A month later, Josh Wharton roped up with Dempster and Kennedy at Skardu for an attempt on the Ogre I (7285m). After Wharton started feeling sick at 6900m—with a headache, muscle weakness and inability to hold down food—the trio weighed the pull of the summit with the safety of their team.

Read the full story in Kennedy's trip report and our November 12, 2012 NewsWire.

Latok I, Pakistan

Josh Wharton received separate funding from the Mugs Stump Award for an attempt on Latok I, a mountain under which he has spent a cumulative six months in base camp between 2007 and 2009. Just after his partner bailed, he watched a heartbreakingly long weather window pass by. Considering a solo attempt but deciding he was not mentally prepared, Wharton solo climbed a smaller objective— the unclimbed northeast summit of the Middle Sister (ca. 5800m)—while he waited for Dempster and Kennedy to arrive on the Choktoi Glacier.

Wharton details his experiences on the Choktoi here.

St. Elias Range, Alaska

John Frieh, Dave Burdick and Zac West tested the habitually terrible weather that characterizes the Wrangell-St. Elias mountains, in hopes of summiting the unclimbed Middle Peak via its 5,000-foot west face. Heavy snow barely allowed the trio to fly onto the Hawkins Glacier and continued to encumber their primary climbing objectives for the duration of the trip. They instead ventured a line up to Point 8730, attempted Middle Peak by its southeast aspect and explored a fistful of potential new routes for future forays into the area.

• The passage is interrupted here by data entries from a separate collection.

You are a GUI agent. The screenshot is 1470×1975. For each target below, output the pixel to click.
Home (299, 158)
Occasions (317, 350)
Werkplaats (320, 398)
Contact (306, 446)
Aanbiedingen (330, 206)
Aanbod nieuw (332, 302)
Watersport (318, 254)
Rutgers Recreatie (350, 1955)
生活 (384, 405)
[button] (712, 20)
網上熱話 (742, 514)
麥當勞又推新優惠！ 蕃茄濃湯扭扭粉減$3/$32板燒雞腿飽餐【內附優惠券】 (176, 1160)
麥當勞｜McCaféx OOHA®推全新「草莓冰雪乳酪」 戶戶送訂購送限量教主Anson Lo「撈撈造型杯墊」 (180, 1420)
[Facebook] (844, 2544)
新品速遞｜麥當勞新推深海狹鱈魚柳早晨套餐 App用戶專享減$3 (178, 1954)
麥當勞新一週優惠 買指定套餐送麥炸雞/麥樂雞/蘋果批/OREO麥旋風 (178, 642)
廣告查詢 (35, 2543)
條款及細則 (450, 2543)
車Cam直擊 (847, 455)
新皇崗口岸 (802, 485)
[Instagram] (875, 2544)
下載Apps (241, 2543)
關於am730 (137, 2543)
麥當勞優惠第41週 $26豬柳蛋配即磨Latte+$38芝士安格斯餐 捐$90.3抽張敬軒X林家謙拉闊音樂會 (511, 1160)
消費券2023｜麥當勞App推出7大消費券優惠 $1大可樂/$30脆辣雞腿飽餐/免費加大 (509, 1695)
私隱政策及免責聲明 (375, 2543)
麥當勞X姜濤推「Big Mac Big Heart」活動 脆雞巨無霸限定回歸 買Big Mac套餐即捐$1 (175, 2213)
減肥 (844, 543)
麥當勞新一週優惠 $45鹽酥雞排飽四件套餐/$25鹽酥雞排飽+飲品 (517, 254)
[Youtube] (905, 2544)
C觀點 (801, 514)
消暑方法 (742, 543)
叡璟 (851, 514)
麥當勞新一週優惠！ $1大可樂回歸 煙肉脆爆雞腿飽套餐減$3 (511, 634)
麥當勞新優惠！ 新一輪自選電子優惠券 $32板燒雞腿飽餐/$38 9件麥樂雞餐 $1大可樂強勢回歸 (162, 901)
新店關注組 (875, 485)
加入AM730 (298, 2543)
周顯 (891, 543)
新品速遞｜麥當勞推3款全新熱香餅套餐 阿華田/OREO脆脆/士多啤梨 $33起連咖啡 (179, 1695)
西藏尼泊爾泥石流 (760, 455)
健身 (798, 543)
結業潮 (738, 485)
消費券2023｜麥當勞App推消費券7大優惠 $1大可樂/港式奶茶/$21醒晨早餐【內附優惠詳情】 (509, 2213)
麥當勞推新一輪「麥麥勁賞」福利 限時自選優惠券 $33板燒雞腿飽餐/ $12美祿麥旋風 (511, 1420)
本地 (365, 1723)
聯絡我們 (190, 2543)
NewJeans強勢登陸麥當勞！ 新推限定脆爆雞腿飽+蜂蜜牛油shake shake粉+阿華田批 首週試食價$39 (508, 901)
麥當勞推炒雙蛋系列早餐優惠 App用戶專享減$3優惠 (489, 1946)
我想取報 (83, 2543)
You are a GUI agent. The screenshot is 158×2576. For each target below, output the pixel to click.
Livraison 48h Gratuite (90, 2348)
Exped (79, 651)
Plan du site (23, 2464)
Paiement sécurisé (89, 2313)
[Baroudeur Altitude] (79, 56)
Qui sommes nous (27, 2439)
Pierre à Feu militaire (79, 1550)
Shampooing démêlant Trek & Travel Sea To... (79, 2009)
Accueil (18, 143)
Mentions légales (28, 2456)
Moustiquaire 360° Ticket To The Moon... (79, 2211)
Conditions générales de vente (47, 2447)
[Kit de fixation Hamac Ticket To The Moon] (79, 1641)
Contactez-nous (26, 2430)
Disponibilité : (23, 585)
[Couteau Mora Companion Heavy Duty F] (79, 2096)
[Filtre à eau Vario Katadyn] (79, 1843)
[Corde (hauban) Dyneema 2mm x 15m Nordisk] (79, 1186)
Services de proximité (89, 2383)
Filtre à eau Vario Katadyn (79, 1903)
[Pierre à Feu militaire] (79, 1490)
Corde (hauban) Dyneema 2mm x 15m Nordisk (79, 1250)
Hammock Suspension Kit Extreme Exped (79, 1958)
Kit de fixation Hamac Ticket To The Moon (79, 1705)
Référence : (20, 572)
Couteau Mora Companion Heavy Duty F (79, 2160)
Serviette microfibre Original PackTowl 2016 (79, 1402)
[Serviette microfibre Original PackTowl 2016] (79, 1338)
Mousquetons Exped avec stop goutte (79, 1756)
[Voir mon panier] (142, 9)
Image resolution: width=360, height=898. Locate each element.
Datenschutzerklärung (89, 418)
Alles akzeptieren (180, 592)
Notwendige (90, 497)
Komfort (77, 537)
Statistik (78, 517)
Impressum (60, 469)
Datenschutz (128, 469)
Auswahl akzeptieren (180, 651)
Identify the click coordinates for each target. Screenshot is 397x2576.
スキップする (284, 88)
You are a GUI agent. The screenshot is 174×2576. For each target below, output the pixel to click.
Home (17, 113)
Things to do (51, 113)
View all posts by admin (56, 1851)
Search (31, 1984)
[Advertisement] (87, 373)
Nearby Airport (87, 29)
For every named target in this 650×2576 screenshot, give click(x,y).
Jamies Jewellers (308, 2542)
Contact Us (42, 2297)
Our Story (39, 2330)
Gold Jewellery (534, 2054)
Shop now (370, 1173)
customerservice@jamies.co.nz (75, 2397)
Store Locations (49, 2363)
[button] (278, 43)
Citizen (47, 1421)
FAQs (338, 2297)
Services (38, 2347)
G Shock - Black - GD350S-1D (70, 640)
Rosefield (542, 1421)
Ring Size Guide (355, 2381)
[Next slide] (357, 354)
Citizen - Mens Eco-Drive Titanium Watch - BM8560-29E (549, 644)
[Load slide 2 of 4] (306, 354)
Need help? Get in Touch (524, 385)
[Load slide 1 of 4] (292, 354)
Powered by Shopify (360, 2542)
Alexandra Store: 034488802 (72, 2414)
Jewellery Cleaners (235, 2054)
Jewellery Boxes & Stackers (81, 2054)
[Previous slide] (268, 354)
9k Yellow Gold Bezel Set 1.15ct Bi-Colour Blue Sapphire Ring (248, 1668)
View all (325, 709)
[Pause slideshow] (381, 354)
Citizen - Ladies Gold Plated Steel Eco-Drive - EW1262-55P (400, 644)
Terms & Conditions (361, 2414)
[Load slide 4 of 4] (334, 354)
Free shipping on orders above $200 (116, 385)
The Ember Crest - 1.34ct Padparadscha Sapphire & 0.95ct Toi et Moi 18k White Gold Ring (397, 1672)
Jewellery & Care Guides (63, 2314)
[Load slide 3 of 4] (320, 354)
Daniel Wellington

Click here to read Frieh's full trip report.

Tahu Rutum, Pakistan

Scott Bennet, Blake Herrington and Graham Zimmerman were awarded funding for an attempt on the northwest ridge of Tahu Rutum, in the Karakoram, a route they described as, "a perfect big mountain route... aesthetic, vast, remote and consistently steep, presenting technical challenges from hard free and wall climbing to steep ice and mixed terrain." While they did secure a permit for the climb, the climbers were not granted travel visas before their departure date. Instead, they spent two weeks in the Waddington Range with Forest Woodward, putting up new routes on Stiletto Peak (3397m) and The Blade (3340m), among other climbs.

Sanlian Peak, China

The Mugs Stump Committee also awarded a grant to Steve Su, who planned to climb Sanlian Peak in Sichuan with Yan Dongdong and Zhou Peng, who he had met while they recovered the body of Jonny Copp on Mt. Edgar in 2009. On July 9, Yan, a leader in a promising alpine-style movement among Chinese climbers, died in a crevasse fall while descending from the summit of a previously unclimbed peak in the Tien Shan range of Western China.